I have a python program calling an API that receives the result as below:
{
"result": [
{
"company" : "BMW",
"model" : "5"
},
{
"company" : "BMW",
"model" : "5"
},
{
"company" : "BMW",
"model" : "5"
},
{
"company" : "BMW",
"model" : "3"
},
{
"company" : "BMW",
"model" : "7"
},
{
"company" : "AUDI",
"model" : "A3"
},
{
"company" : "AUDI",
"model" : "A7"
},
]
}
Now my task is to identify the number of occurrences of elements from the list in JSON output and group them. The expected output should look like this:
{
"BMW" :
{
"5series" : 3,
"3series" : 1,
"7series" : 1,
},
"AUDI" :
{
"A3" : 1,
"A7" : 1,
},
"MERCEDES":
{
"EClass" : 0,
"SClass" : 0
}
}
I need to find the "company" from list of elements. This will include names that may not be in JSON response sometimes, then the expected output should include that as 0. The "model" names (3,5,7,A3 etc..,) are fixed, so we know that's those are only ones that may or may not be in json api response.
For ex: The List has 3 company names in below code. - companyname = ["BMW,"AUDI","MERCEDES"] . However, sometimes, the JSON API response may not have one or more elements. In this case, "MERCEDES" is missing, but the final output should include "MERCEDES" as well with value as 0.
Here is what i have tried so far:
def modelcount():
companyname= ["BMW","AUDI","MERCEDES"]
url = apiurl
#Send Request
apiresponse = requests.get(url, auth=(user, password), headers=headers, proxies=proxies)
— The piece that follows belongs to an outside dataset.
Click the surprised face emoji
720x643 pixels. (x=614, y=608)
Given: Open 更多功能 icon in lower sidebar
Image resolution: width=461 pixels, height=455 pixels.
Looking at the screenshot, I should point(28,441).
# Decode the JSON response into a dictionary and use the data
data = apiresponse.json()
print(len(data['result']))
3series= 0
5series= 0
7series= 0
A3=0
A7=0
EClass = 0
SClass = 0
modelcountjson = {}
for name in companyname:
for item in data['result']:
models= {}
if item['company'] == name:
if item['model'] == 3:
3series = 3series + 1
elif item['model'] == 5:
5series = 5series + 1
elif item['model'] == 7:
7series = 7series + 1
models['3series'] = 3series
models['5series'] = 5series
models['7series'] = 7series
#I still haven't written AUDI, MERCEDES above. This is where i feel i am writing inefficiently.
modelcountjson[name] = models
return jsonify(modelcountjson)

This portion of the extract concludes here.